───── Page text

Instead, the manual suggests several sanctions, including the use of ignition interlock devices that require offenders to blow into a device that prevents the car from starting if the driver has been drinking.

Mothers Against Drunk Driving (MADD) said those devices are the leading tool in stopping drunken driving.

“There needs to be that threat of incarceration because drunk driving is a crime,” said Frank Harris, the state legislative affairs manager for the national MADD office. “But we are finding the most effective way is to have the ignition interlock.”

Small said therapy, community service and impounding or disabling vehicles aren’t enough of a deterrent or punishment. “I’m not interested in a slap on the hand,” she said.

Jail time has other supporters, too.

“Those charged with this offense are a serious threat to the public,” said Paul Walton, Oakland County’s chief assistant prosecutor.


Records show that although Small’s average jail sentences for drunken drivers exceed those of other judges, she doesn’t put every defendant behind bars.

In one case, Small declined to send a Southfield woman to jail even after her second arrest. The first time, she had a blood-alcohol level of 0.14% when her vehicle struck another driver’s car. Five months later, while on bond, she was arrested after she took a Breathalyzer test that showed a blood-alcohol level of 0.17%.

Small ordered the woman held on a $250,000 bond, which the judge said was an attempt to keep the woman in jail. A circuit court judge released her, and she was sent to an inpatient program.

In April 2008, 20 months after the woman’s first arrest, Small sentenced her to the nine days she had already spent in jail and ordered her to wear an electronic tether. Under Michigan sentencing guidelines, Small could have jailed her for up to a year.

“Contrary to public belief, I hate putting people in jail … I know some of your family members, you know that. I grew up in the same community with you,” Small told her, according to the court transcript. “Your sister and I have known each other since we were — oh gosh, a long time … a very long time.”

Asked about the case, Small said it was unfair to “cherry pick a single case” out of the thousands she has handled. She said she hadn’t seen the defendant’s sister in several years and also noted the woman had completed addiction therapy when she was sentenced.

“I evaluate every case that comes before me,” she said.


The Free Press reviewed drunken-driving laws for all 50 states and contacted attorneys in dozens of states. The vast majority don’t have jail time for first offenses.

──────────

### What this exercise asks
1. In the article on drunken-driving sentencing, condense the paragraph beginning "In one case, Small declined" into a short bulleted list that keeps its main facts.
2. Carry on the article on drunken-driving sentencing, picking up right after its final sentence.
The rows that follow are not needed for anything here.

───── Supplied material

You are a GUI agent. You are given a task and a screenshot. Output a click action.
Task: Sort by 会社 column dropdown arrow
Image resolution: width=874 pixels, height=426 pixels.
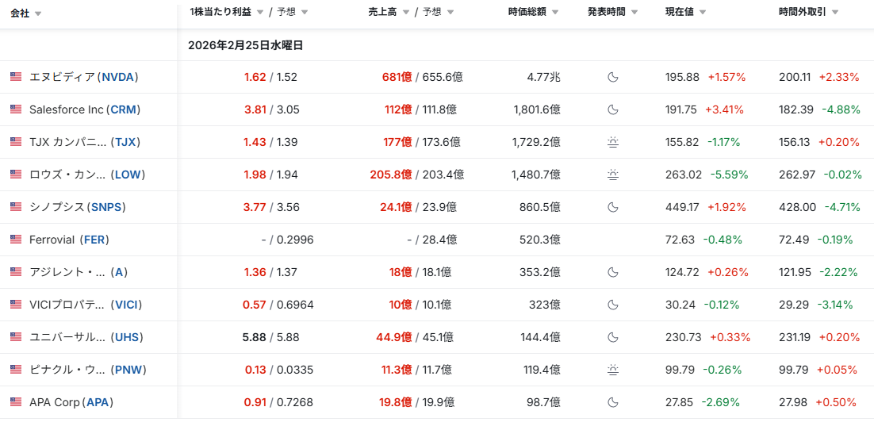39,14
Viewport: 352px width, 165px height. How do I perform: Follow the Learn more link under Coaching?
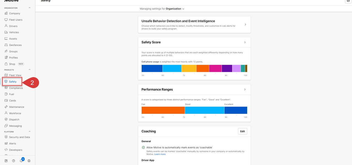(x=160, y=154)
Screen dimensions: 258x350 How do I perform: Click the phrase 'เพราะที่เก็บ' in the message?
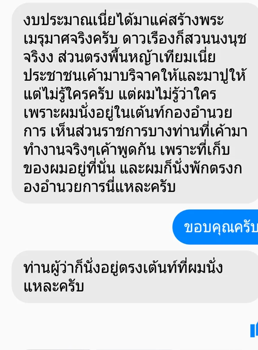click(x=195, y=150)
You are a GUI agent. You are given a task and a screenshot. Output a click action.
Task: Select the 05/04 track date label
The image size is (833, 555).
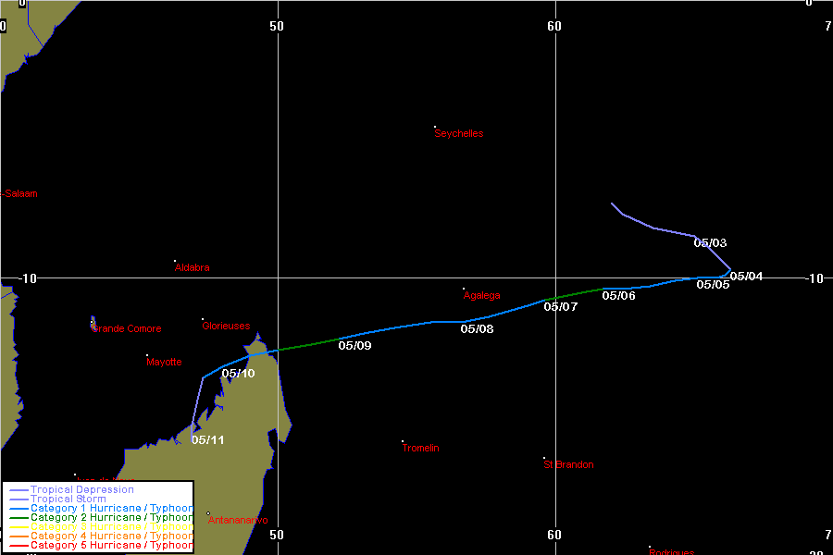tap(746, 277)
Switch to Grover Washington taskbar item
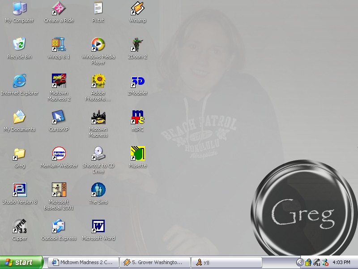Screen dimensions: 358x269 pos(155,262)
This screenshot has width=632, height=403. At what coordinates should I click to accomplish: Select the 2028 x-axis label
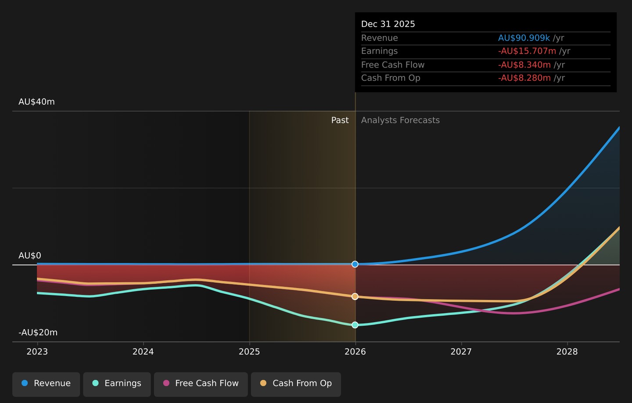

──────────

### Response list
1.
- Small did not send a Southfield woman to jail, even after her second arrest.
- First arrest: her blood-alcohol level was 0.14% when her vehicle struck another driver's car.
- Second arrest: five months later, while she was on bond, a Breathalyzer test showed a blood-alcohol level of 0.17%.

2.
A few states have mandatory jail sentences, with the highest in Alaska at 72 hours. Conversely, Mississippi doesn’t permit more than two days.

“It’s unheard of,” Jason Lieber, an attorney specializing in impaired-driving cases in Los Angeles, said of jail sentences exceeding a few days for first-time offenders.

In some L.A. courts, first-time DUI offenders are allowed to plead guilty to speeding violations and are fined $500, Lieber said. “There isn’t a courthouse in southern California that would put a first-time offender in jail,” he said.

In Seattle, attorney Geoffrey Burg has been handling drunken-driving cases since 1994 and couldn’t recall a first-time offender going to jail for multiple days. Washington law requires one day in jail or 15 days on an electronic tether.

In Washington and California, defendants can ask for another judge. “That’s what we’d being doing if we had a judge like that,” Burg said.

Oakland County defense attorney Cyril Hall said he will no longer represent clients in Small’s courtroom.

“There is no reason for a lawyer to be there because no matter how strong you advocate, regardless of the facts of your case, they’re still going to jail,” Hall said. “I’m not going to take a client’s money when I know I can’t help.”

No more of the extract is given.